TASK TO COMPLETE: If a line in the data has the string "label", please show it.

SUPPLIED ENTRIES:
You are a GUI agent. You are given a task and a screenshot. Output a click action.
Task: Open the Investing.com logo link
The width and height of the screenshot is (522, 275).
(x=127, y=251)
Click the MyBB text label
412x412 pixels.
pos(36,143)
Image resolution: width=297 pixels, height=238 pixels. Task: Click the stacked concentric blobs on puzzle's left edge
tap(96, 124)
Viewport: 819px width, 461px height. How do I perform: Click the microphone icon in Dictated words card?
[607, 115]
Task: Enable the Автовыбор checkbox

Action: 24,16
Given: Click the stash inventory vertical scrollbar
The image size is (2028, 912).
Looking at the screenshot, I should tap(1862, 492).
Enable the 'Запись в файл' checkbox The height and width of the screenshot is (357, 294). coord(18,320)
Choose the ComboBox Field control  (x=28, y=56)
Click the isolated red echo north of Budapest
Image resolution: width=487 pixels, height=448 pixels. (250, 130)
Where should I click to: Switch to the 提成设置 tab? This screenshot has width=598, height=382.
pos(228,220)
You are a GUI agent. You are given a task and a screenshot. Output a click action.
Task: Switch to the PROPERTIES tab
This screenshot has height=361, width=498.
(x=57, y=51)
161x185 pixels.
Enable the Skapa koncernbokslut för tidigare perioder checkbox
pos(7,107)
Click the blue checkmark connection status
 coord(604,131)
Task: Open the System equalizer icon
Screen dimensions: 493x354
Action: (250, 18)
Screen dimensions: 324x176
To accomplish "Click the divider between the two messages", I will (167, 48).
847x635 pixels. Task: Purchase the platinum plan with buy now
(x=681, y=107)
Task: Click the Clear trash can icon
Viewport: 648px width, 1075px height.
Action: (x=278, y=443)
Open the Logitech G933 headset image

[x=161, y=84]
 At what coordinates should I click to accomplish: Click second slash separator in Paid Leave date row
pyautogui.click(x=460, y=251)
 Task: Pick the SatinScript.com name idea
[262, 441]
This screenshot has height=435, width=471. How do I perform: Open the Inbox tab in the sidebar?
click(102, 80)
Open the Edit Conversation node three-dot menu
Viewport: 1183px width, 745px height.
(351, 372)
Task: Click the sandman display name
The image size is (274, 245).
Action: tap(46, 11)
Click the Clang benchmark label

FINISHED EXERCISE:
Click the MyBB text label
Click the Clang benchmark label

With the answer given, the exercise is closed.